Desde que era tan solo una simple niña, he aprendido a valorar todas aquellas cosas con las que consigo que mi vida tenga sentido, pues la felicidad es una de las metas que en un futuro aspiro a poder conseguir.

Me gustaría poder dedicarte todas estas cartas de amistad, para que pudieras comprender todo lo que significas para mi, y todo lo que he aprendido estando a tu lado todos estos años.

Espero que puedas disfrutar de esas cosas que te hacen sonreír día tras día, por que me has demostrado que eres una de esas personas que vale la pena tener a nuestro lado, por siempre.

Nos conocimos cuando éramos tan solo unas simples niñas que iban en el colegio, juntas conseguimos superar momentos que en ocasiones parecían total oscuridad, pero con tu amistad sincera y tu sabiduría, he aprendido que la vida está para disfrutarla al máximo en todos y cada uno de sus aspectos, sin dejarnos llevar por la tristeza o la falta de esperanza en esos momentos de terror en los que parece que nunca mejorará nuestra situación.

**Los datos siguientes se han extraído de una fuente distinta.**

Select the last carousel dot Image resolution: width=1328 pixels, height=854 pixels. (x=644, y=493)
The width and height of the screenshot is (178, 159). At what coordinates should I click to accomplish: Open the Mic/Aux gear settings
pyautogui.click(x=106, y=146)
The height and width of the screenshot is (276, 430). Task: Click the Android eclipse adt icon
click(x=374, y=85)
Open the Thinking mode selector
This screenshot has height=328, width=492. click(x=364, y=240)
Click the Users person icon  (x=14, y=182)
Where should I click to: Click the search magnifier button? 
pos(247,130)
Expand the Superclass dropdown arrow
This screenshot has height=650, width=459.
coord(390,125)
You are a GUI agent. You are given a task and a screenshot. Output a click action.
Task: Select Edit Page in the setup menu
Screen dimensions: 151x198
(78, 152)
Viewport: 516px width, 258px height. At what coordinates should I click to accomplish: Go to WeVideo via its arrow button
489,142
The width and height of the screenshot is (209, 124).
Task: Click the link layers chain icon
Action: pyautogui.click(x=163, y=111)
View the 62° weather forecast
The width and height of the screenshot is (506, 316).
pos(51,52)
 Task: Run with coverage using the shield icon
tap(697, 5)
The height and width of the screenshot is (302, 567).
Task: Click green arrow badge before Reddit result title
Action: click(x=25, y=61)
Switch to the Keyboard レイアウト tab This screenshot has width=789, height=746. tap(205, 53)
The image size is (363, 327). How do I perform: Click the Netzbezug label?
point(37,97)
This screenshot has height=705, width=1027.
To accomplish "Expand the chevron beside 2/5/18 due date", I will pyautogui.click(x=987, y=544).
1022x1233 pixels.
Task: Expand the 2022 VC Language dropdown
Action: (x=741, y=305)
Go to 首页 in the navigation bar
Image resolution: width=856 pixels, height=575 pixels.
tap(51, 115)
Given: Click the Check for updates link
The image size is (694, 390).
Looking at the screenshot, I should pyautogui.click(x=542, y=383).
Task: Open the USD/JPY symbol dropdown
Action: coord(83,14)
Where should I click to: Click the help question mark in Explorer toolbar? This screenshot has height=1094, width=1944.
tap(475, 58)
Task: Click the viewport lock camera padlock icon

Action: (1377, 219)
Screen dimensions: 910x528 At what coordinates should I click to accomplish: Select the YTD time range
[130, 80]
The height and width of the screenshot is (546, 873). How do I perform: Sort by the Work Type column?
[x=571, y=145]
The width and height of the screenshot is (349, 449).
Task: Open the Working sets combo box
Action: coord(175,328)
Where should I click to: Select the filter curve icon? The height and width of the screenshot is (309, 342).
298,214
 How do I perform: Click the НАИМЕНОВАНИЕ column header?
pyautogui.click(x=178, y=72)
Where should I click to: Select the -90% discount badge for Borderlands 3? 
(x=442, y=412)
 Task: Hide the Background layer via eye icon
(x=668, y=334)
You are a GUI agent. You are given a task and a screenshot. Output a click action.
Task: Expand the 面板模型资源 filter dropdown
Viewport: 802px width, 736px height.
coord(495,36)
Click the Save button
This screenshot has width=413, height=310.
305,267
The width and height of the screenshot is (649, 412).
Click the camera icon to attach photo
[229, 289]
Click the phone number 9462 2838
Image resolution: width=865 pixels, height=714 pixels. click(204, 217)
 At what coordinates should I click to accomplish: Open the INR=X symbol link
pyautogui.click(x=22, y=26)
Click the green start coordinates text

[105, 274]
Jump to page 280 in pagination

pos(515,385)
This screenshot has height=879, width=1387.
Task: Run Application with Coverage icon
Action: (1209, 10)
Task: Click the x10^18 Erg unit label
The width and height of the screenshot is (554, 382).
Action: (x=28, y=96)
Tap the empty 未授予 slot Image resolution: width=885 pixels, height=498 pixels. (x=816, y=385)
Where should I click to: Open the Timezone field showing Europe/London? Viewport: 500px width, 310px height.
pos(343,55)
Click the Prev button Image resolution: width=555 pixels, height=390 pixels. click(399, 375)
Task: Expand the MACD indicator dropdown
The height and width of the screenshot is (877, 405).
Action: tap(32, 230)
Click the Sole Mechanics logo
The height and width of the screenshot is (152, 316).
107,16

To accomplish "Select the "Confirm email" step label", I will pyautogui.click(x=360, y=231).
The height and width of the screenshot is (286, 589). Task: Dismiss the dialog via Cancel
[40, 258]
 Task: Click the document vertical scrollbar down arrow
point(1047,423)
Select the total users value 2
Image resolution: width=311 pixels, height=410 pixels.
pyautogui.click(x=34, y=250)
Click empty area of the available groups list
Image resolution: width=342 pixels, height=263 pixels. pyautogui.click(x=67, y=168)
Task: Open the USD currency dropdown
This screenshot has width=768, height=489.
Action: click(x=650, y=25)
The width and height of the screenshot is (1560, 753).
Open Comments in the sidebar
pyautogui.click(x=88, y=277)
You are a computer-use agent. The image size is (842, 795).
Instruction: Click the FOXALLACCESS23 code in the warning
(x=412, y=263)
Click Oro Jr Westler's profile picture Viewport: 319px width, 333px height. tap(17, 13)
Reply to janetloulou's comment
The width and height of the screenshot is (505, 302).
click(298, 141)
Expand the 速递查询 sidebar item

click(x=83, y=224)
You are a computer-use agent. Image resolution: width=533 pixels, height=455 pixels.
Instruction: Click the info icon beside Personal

Gracias de corazón por haberme cuidado como una hermana, sangre de tu propia sangre, por la que te has dejado la piel, por que es precisamente en estos momentos complicados en los que más se valoran las amistades sinceras, pues no tienen miedo de decir cual es la verdad aunque nos haga daño.

Espero que puedas valorar la sinceridad de las palabras que hoy te dedico, pues jamás habrá nadie que te quiera tanto como lo hago yo, por que esta amistad forma parte de los recuerdos más especiales de toda mi vida.

Te quiero con todo mi corazón, y espero que nuestra amistad pueda seguir día tras día, por que estar a tu lado es una de esas cosas que consiguen animar lo más hondo de mi corazón.